▶ [Exercise prompt] For each line in the data that includes "breadcrumb", make a copy.

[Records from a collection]
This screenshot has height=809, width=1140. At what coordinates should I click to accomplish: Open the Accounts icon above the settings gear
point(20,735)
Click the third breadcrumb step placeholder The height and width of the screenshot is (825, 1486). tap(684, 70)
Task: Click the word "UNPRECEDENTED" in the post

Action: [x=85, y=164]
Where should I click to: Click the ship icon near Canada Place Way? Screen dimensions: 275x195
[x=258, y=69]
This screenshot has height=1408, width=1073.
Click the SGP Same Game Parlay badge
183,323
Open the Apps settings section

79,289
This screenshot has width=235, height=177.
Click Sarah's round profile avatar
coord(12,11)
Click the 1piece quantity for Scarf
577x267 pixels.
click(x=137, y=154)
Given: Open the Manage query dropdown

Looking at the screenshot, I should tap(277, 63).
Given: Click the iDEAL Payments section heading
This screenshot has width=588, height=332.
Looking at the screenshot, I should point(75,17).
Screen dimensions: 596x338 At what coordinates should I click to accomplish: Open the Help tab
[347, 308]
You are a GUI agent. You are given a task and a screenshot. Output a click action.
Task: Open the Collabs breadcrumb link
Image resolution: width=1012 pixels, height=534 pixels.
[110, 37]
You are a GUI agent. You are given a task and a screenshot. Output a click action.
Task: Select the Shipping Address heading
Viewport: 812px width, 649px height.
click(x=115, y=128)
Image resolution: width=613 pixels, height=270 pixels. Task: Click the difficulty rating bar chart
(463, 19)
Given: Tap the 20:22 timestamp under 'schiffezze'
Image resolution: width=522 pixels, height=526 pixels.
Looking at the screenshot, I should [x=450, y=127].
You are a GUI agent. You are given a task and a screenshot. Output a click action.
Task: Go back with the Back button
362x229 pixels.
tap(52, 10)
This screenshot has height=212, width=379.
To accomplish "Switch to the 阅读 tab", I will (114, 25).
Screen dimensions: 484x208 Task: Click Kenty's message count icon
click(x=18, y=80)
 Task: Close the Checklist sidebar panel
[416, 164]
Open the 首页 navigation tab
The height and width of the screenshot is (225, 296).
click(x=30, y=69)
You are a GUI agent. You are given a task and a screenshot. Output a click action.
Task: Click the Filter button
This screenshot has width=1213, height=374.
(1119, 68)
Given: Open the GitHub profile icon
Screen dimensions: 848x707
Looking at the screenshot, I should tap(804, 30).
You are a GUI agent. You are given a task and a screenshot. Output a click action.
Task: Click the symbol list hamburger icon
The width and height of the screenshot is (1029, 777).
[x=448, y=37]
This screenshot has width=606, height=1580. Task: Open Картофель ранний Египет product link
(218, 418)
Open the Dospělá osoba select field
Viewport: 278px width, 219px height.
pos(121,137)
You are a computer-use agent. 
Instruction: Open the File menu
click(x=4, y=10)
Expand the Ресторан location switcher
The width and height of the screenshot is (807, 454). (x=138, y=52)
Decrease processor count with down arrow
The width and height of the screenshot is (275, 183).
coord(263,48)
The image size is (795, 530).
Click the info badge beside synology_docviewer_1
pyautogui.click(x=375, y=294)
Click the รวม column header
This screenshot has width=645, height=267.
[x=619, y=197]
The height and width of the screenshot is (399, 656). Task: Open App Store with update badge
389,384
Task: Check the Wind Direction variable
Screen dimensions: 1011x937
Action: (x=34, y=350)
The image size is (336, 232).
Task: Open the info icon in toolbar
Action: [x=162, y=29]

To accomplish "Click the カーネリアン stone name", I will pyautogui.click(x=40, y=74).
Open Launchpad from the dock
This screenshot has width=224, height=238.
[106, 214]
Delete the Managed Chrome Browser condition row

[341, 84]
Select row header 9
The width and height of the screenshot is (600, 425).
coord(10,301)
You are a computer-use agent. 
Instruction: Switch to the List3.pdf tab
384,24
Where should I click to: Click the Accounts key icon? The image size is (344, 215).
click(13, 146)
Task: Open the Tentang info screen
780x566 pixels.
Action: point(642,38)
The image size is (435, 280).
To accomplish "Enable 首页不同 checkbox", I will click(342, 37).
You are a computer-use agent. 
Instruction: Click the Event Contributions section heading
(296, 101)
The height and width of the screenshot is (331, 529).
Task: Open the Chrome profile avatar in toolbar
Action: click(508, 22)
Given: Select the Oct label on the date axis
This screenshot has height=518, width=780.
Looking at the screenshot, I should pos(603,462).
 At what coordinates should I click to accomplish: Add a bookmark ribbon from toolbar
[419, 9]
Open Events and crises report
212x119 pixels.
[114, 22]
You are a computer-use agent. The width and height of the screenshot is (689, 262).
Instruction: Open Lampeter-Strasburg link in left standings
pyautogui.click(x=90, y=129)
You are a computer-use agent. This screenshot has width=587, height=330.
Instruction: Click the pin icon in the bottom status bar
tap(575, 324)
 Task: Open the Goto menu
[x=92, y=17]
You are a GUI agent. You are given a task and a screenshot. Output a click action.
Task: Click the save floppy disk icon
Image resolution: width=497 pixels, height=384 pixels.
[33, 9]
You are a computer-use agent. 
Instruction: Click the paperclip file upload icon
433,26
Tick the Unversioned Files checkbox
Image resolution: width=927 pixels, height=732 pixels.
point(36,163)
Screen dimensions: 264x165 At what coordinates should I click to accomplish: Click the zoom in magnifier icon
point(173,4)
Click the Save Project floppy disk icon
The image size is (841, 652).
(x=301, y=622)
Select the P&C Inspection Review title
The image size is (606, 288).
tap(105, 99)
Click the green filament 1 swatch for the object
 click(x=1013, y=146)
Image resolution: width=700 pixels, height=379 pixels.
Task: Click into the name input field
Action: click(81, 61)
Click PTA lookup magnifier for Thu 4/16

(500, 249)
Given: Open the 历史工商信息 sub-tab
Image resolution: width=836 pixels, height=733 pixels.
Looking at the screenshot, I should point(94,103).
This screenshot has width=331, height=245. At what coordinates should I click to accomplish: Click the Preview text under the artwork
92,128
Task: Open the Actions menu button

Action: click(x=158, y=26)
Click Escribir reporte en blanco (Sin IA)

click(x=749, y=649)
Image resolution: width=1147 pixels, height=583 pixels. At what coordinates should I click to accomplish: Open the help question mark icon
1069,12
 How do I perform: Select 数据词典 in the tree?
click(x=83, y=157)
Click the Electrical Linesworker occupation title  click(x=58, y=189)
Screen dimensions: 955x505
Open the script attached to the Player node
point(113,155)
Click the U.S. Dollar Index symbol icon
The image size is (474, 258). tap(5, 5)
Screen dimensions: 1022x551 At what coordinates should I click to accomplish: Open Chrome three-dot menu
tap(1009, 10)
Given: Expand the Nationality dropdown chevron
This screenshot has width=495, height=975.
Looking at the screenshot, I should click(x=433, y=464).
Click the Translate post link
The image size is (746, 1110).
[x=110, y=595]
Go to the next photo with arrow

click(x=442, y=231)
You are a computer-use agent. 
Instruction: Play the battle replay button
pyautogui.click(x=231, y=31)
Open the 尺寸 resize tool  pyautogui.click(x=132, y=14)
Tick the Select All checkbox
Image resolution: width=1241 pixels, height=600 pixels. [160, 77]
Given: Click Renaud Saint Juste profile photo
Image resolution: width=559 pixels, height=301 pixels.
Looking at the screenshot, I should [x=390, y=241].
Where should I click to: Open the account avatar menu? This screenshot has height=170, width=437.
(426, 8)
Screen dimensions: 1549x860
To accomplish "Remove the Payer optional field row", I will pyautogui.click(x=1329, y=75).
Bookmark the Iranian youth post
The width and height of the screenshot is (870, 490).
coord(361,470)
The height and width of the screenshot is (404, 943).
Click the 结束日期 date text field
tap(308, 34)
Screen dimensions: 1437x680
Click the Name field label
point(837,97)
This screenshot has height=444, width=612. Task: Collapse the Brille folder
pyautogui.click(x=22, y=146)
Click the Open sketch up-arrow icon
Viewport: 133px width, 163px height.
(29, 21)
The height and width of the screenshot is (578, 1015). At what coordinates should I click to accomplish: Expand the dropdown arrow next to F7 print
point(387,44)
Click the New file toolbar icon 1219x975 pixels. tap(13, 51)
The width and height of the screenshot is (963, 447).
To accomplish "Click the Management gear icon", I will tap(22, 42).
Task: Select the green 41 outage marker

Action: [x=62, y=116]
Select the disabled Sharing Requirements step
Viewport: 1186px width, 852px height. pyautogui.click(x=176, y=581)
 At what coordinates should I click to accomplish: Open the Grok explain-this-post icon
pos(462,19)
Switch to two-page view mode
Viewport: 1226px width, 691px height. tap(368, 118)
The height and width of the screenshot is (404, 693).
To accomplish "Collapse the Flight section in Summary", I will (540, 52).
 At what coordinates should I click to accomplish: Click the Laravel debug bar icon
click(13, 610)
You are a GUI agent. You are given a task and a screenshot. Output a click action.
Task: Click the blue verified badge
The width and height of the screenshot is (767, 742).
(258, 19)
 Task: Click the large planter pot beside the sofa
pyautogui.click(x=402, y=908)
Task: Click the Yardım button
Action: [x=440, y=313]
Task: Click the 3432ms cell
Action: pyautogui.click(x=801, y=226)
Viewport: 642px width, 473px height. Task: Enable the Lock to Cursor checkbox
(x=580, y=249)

▶ [Response for this exercise]
Click the third breadcrumb step placeholder The height and width of the screenshot is (825, 1486). tap(684, 70)
Task: Open the Collabs breadcrumb link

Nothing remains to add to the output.